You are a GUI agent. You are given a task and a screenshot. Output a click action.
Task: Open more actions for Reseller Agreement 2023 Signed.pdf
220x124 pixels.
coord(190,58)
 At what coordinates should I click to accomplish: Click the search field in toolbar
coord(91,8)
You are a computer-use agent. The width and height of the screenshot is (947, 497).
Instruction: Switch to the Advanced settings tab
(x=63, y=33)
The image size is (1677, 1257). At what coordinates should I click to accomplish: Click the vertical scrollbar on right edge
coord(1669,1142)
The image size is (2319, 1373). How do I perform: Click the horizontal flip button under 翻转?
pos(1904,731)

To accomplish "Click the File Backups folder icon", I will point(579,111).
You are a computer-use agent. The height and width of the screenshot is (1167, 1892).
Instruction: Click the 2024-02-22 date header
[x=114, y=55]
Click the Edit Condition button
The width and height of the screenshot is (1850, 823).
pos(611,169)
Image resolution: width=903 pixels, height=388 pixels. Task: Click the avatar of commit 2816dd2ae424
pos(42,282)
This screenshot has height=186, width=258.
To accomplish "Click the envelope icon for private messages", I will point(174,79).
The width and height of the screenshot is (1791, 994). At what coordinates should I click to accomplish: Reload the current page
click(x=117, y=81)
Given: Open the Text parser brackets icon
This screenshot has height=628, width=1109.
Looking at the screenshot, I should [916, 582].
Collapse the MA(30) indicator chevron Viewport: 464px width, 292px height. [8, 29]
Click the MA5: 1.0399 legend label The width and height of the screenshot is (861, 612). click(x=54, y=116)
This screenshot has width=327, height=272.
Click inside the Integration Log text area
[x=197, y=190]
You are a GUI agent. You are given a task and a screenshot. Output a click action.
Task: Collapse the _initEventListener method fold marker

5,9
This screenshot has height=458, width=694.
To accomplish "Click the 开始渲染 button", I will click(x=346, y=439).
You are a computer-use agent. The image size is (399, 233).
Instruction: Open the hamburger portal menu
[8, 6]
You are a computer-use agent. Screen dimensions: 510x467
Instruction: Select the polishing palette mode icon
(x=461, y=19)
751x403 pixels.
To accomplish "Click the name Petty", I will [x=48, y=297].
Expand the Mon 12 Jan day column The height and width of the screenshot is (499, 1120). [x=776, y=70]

== == ==

Directions for this task :: Begin at the line that has "You are a computer-use agent. The width" and stop after the line that has "(x=63, y=33)". Output that material as a two-column CSV with the header input,output, putting the text in input and its answer in output, each in one quoted field with line breaks replaced by spaces.

Answer to this task ::
input,output
"You are a computer-use agent. The width and height of the screenshot is (947, 497). Instruction: Switch to the Advanced settings tab","(x=63, y=33)"